Nine years is a long time for anything to run — a TV show, your car, a bowling league — especially so the bull market that has stretched into the present day.
Or, to put it a different way, there’s an old joke among Wall Streeters, possibly captioning a cartoon somewhere: “What’s the valuation? Things are moving up! That’s the valuation.”
And yet.
“Risk is not fake news,” states the headline of a research report from Bank of America Merrill Lynch, authored by Benjamin Bowler. The focus of that piece, cited by ValueWalk and other outlets, is, of course, when it all might end and how. Though Bowler heads derivatives research at the bank, a few statements from the report are universal in scope. There’s that provocative headline, of course, which to this writer implies something deeper than the catchphrase that has cut across, well, everything.
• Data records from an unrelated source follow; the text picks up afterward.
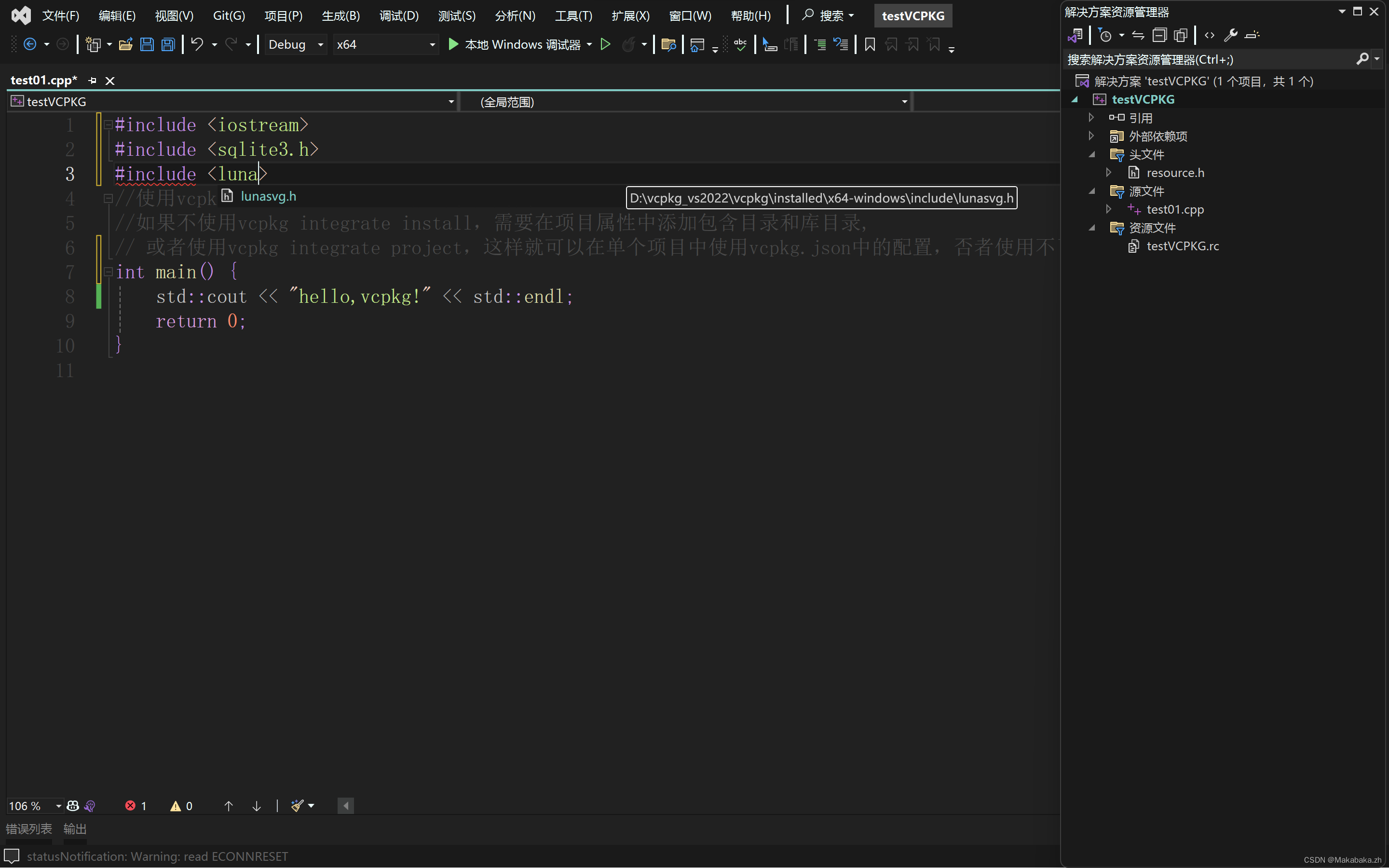Image resolution: width=1389 pixels, height=868 pixels.
Task: Click Collapse All in Solution Explorer toolbar
Action: point(1159,35)
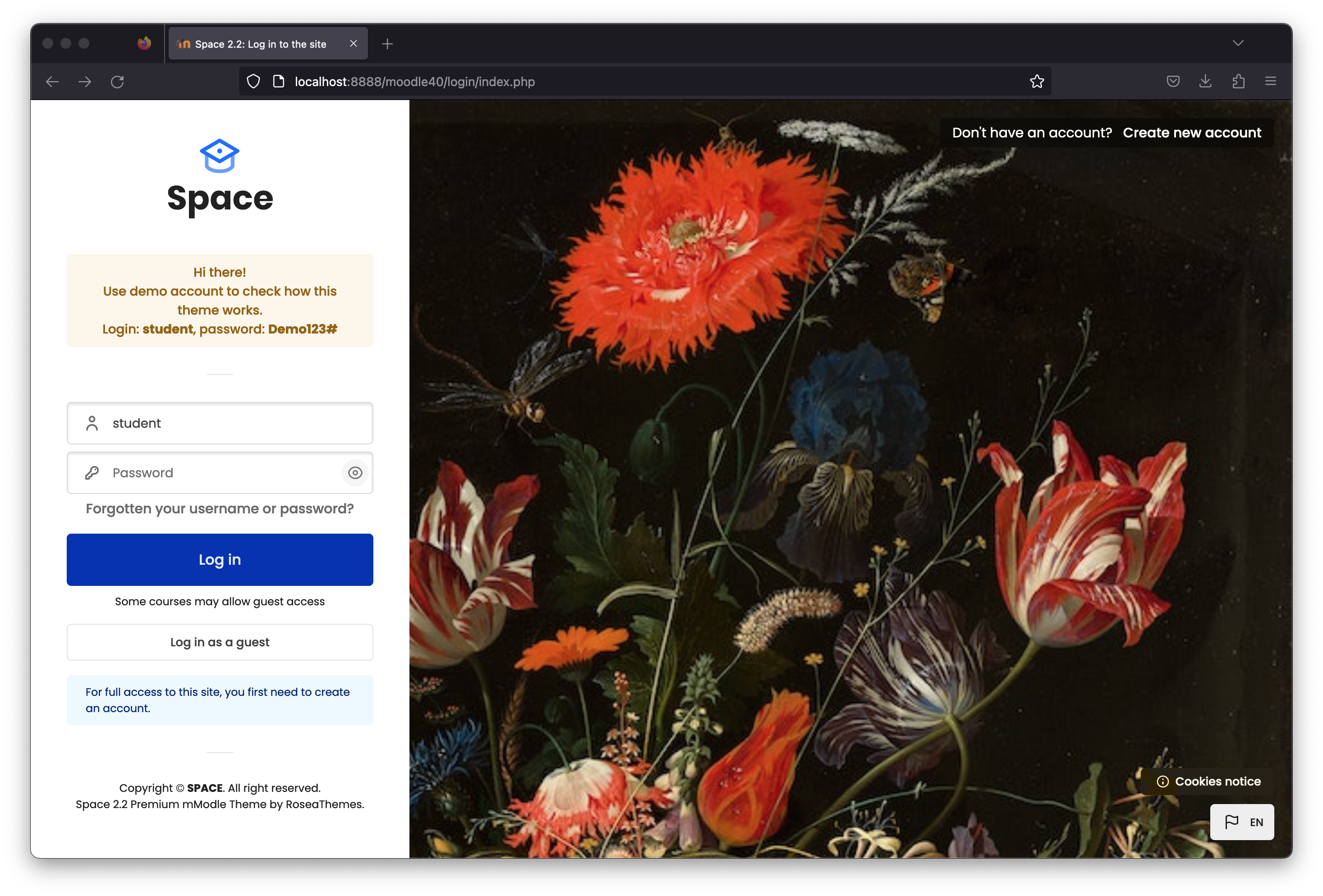Open a new browser tab
Screen dimensions: 1323x896
[387, 44]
“Fake news” is a rallying cry for many who disagree with a sentiment or a headline or a fact. But just because you call something fake does not mean it isn’t real.
And in the case of the ever-levitating markets, risk is indeed real. Bitcoin is not the only fount of froth, and broader indices, such as the S&P, are up roughly 19 percent through the past year.
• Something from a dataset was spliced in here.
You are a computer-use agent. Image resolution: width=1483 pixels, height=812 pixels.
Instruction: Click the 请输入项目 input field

The Bank of America note says that “volatility across asset classes has decoupled from uncertainty” and elsewhere states that “investors no longer fear risk but love it.” One school of thought is that low volatility has been aided by central markets (and relatively friendly monetary policy). Companies and investors are eagerly awaiting the impact of corporate tax policy changes to help goose profits and, thus, stock prices.
There’s even, somewhat predictably, talk of the Santa Claus rally — that further boost to asset valuations that occurs in the last few weeks of the year. This is the magical period into year-end where tax considerations help lock in gains.
But the concerns and clouds are gathering well beyond what might be the good cheer of the next few trading days. Investors should be wary of the froth where concerns are building on a global scale. The Bank for International Settlements (BIS) has said, via its quarterly financial review and outlook, that consumer debt is rising even as inflation is relatively tame and folks are enjoying the gains of the heady stock markets.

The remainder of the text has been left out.